> What you are asked to do
Render the lines of the material below as a JSON list of strings, one string per line and blank lines omitted, starting at the line containing "Task: Click the PetClassifieds.com logo" and ending at the line containing "coord(65,248)", both included. Leave out every other line.

────────

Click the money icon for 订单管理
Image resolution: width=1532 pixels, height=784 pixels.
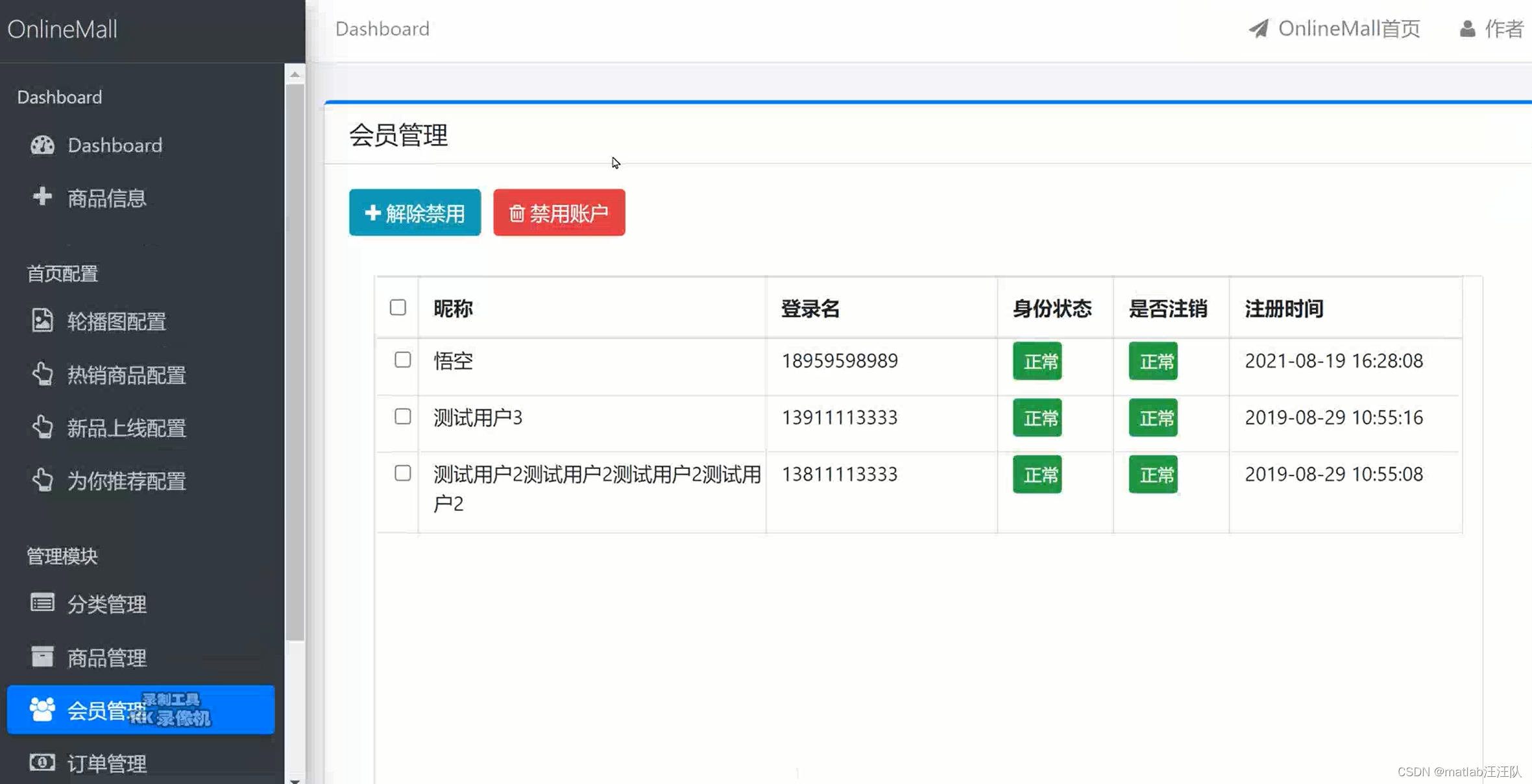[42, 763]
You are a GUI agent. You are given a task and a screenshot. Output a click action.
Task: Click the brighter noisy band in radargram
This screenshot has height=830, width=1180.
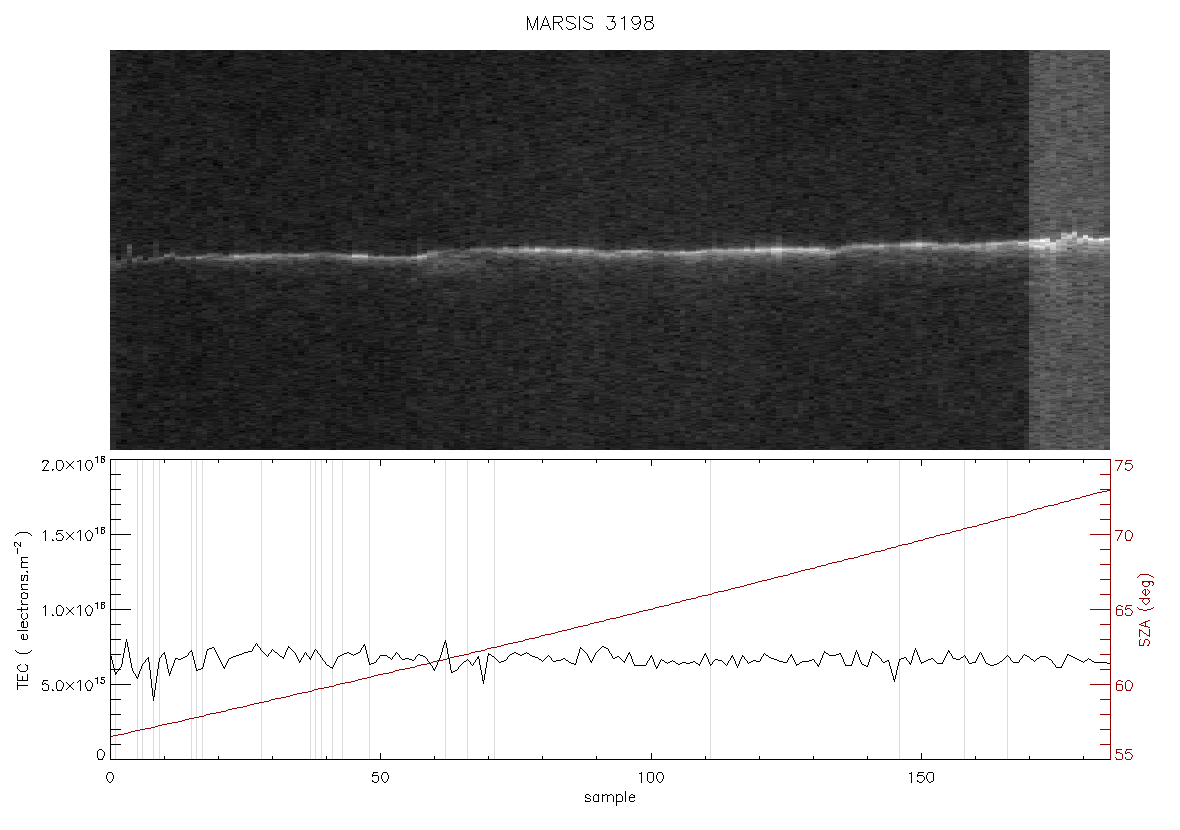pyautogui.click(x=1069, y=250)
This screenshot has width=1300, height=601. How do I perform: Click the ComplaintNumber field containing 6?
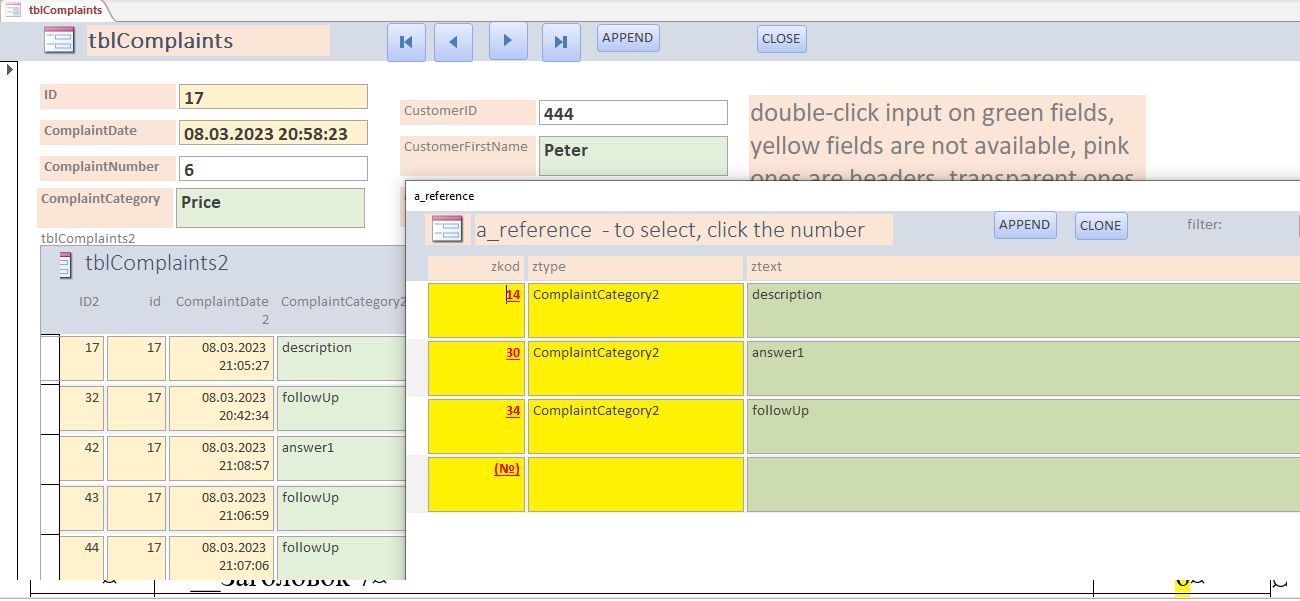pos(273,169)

────────

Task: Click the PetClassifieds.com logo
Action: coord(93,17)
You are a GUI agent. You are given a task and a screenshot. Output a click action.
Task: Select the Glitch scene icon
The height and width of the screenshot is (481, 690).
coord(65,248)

────────

> Exercise result
[
  "Task: Click the PetClassifieds.com logo",
  "Action: coord(93,17)",
  "You are a GUI agent. You are given a task and a screenshot. Output a click action.",
  "Task: Select the Glitch scene icon",
  "The height and width of the screenshot is (481, 690).",
  "coord(65,248)"
]